Soltó la puerta, no podía hacer otra cosa. Un minuto después, ya en la calle, tras dejar atrás al hosco vigilante jurado, Chamorro me dijo:
– Aquí hay tomate, mi sargento.
– De eso no cabe duda, Virginia. Lo que no quiero ni pensar es hasta dónde puede llegar, el tomate. A lo peor vamos a necesitar esos refuerzos que le dije antes a Guzmán que no nos mandara. Déjame el teléfono.
Chamorro rebuscó en su bolso. Sacó el teléfono. Estaba apagado.
– Pero qué… Se me ha quedado también sin batería. Olvidé recargarlo.
– Vale. ¿Cómo vivíamos cuando no había móviles?
Buscamos una cabina. Desde allí telefoneé a Morcillo. Le pedí que dejara lo que estuviera haciendo y viniera a buscarnos. Diez minutos después, aparecían ella y Azuara en el coche. Antes de nada, les pregunté por el resultado de sus gestiones. Morcillo resumió: muchas caras de susto, mucha saliva tragada y ninguna respuesta útil. Decidí continuar la reunión en el parador. Me urgía ante todo recargar la batería de mi teléfono. Me preocupaba que Guzmán o mi jefe pudieran estar llamándome y no me encontraran.

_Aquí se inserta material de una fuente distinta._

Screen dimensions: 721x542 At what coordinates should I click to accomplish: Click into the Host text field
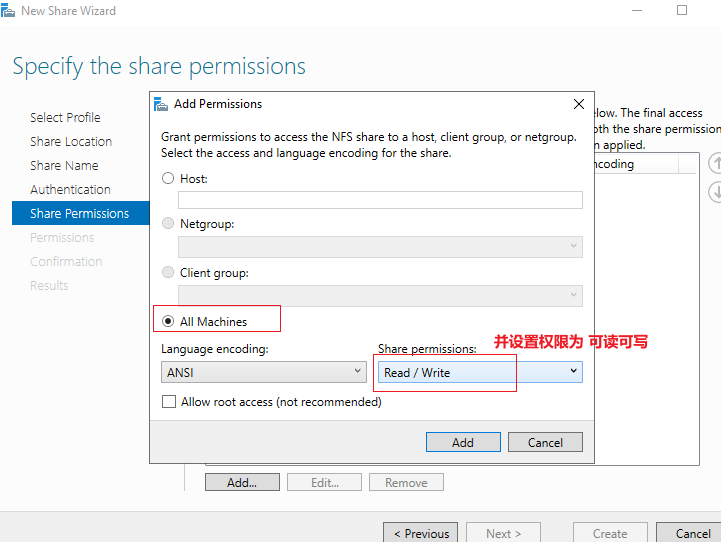pyautogui.click(x=380, y=200)
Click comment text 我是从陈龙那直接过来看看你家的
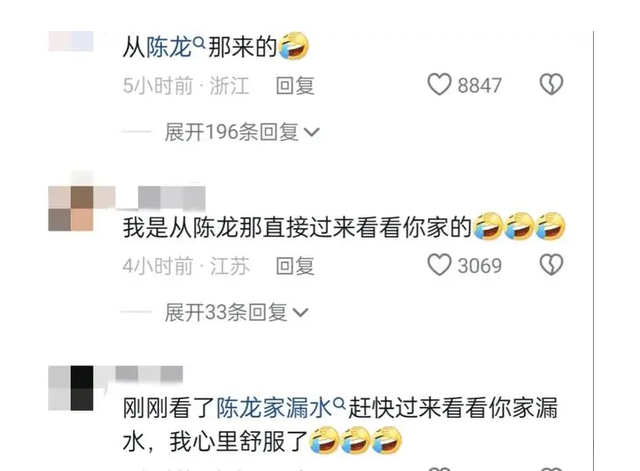The image size is (640, 471). [297, 227]
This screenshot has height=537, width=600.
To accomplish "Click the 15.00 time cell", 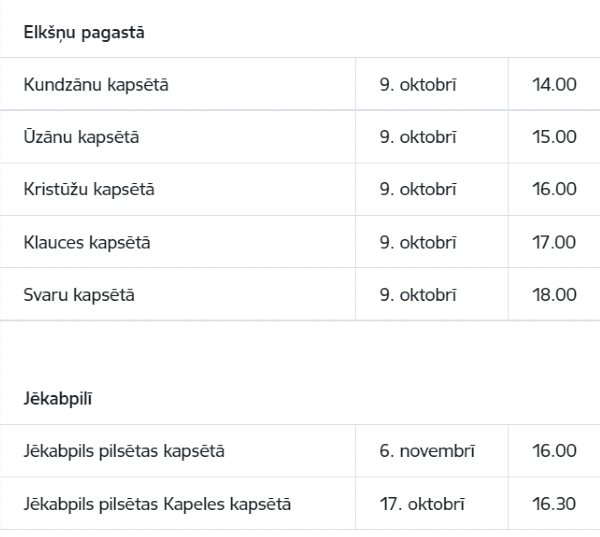I will click(554, 137).
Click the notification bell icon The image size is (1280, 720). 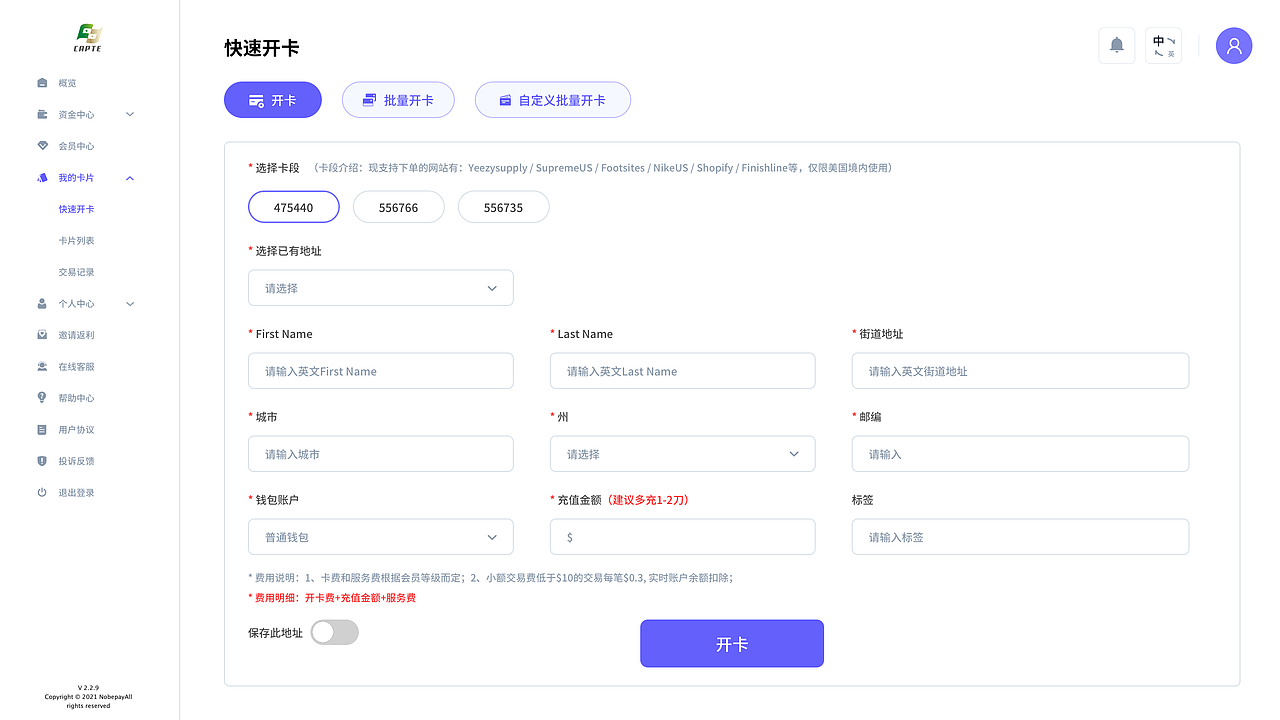click(x=1117, y=45)
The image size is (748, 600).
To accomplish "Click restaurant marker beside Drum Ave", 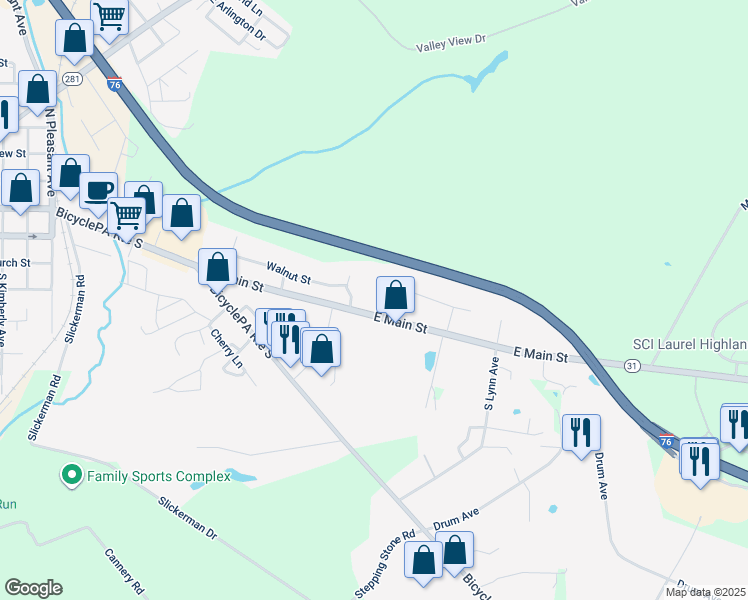I will coord(581,434).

Por eso, en cuanto llegamos al parador, los dejé en la terraza y fui a mi habitación para buscar la fuente de alimentación del teléfono. Lo enchufé a la red y lo encendí para ver si tenía mensajes en el buzón de voz. Había nada menos que siete. Cinco no eran más que el ruido de la llamada al interrumpirse. Uno era de Guzmán y el otro de Pereira, confirmando mi intuición. Después de oírlos, decidí llamar primero a Guzmán. Pero antes de que pudiera marcar su número, empezó a sonar el aparato. Descolgué.
– ¿Sí?
– ¿Sargento? ¿Es usted?
– Sí -contesté.
– Al fin. Llevo llamándole un buen rato.
Creí que me engañaba mi oído. Pero no. Era ella. Desirée Gómez.
– Desirée. ¿Cómo estás?
– Creo que tengo algo importante que decirle.
– ¿Sí? Te escucho.
– Verá, esa chica rubia de la moto. Le dije que no había vuelto a verla. Bueno, le mentí un poco. Me pareció verla después, lo que pasa es que no estaba segura por una cosa que… En fin, que me daba, no sé…
– No te preocupes. Así que volviste a verla. ¿Dónde?

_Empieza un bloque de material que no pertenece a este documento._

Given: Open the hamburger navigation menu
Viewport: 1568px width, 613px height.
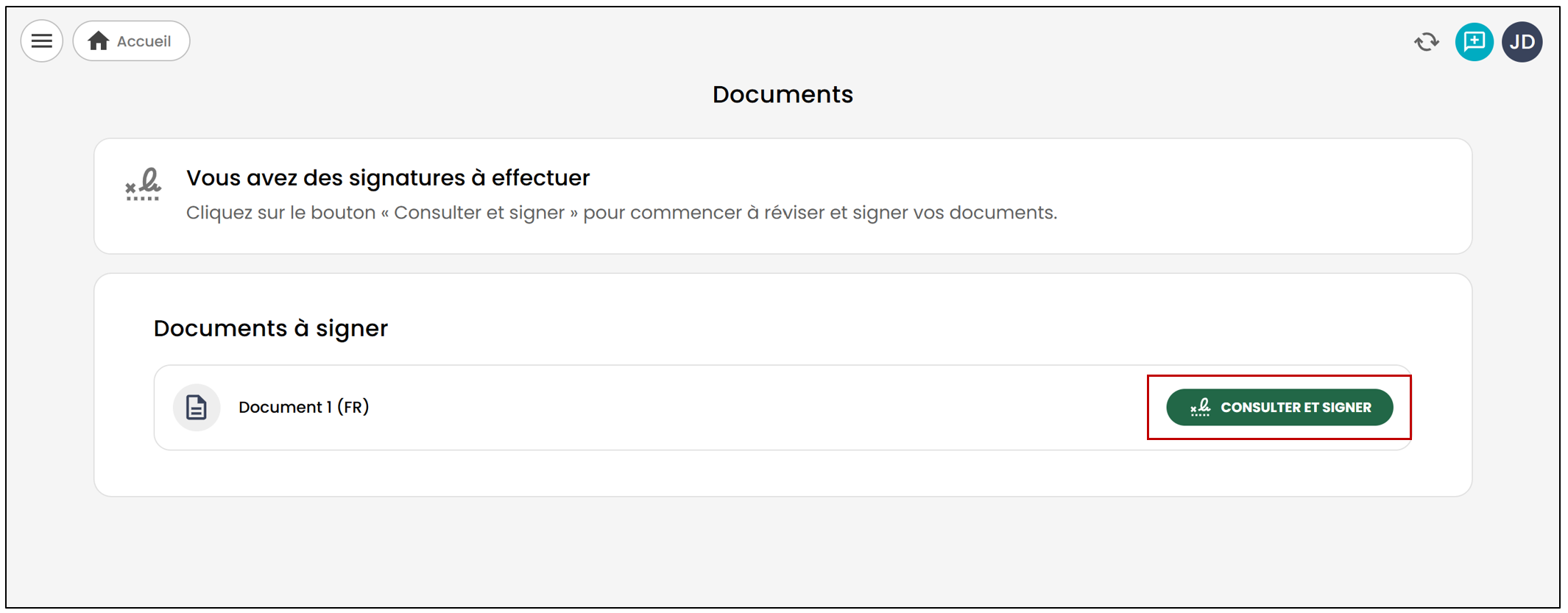Looking at the screenshot, I should point(42,41).
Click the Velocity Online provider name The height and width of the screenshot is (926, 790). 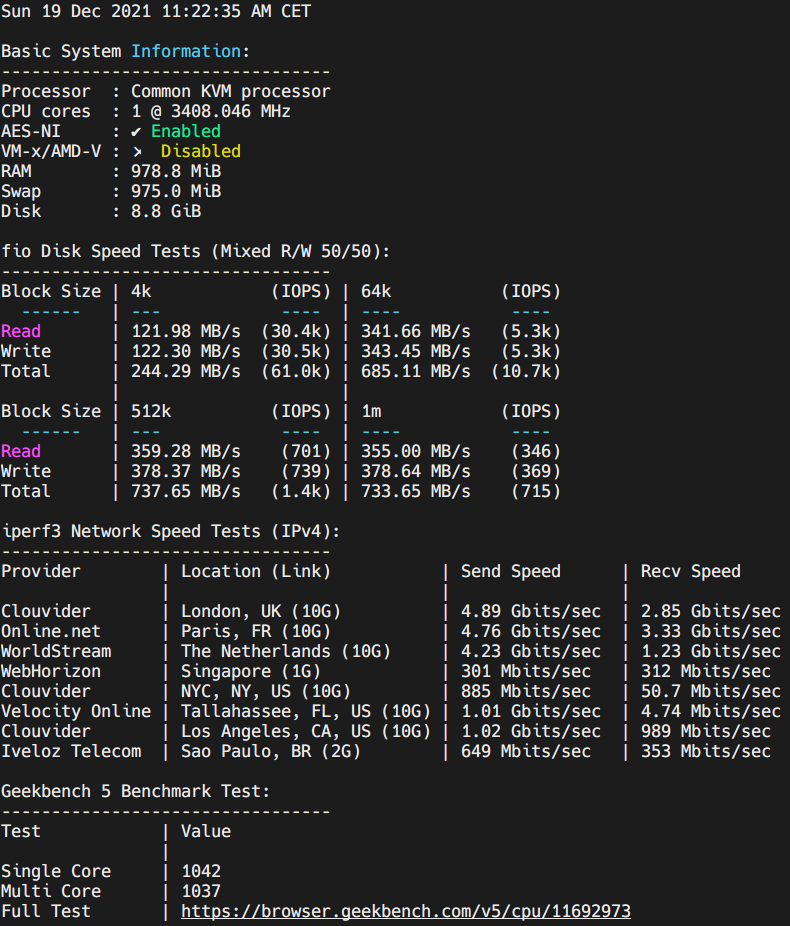(x=75, y=711)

– Bueno, eso es lo de menos, ahora. Lo que le importará saber es que he vuelto a verla hoy. Y ahora sí que no tengo ninguna duda.
– ¿Que la has visto hoy? ¿En La Palma?
– No. En el periódico. Aquí tengo la foto. Viene su nombre, debajo.
Desirée me lo leyó, el nombre, con su cristalina vocecita infantil. La escuché decirlo, y tardé un rato en poder hablar. Le pregunté si estaba segura. Me dijo que sí, que era ella, aunque con el pelo recogido. Pensé que estaba equivocándose, hasta que recordé la foto que yo mismo había visto. Entonces en mi mente se deshizo aquel malentendido, y poco a poco fueron deshaciéndose otros. La voz de Desirée volvió a llamarme a la realidad.
– ¿Sigue ahí, sargento?
– Sí. ¿Dónde estás?
– En el hotel.
– No te muevas de ahí. Mando a alguien para que esté contigo.
– ¿Y eso?
– Sólo por seguridad. No te asustes. No pasará nada.
Aún tuve que tranquilizarla un poco más, aunque la impaciencia me mordía el corazón. Cuando conseguí apaciguarla, llamé a Pereira. Le pedí que hablase él con el subdelegado del gobierno, y que entre ambos se pusieran de acuerdo con la juez para organizar todo el dispositivo necesario, cuyas complicaciones y envergadura me superaban. Por mis propios medios sólo podía ocuparme de uno, que era, además, en quien quería concentrarme. Igual que yo había hecho con Desirée, mi comandante, no podía ser menos, me preguntó un par de veces si estaba seguro. Le respondí que de una parte no, pero que de la otra sí. Tan seguro como lo estaba de que en la vida no hay casualidad que explique la coincidencia de tantos detalles en una sola dirección.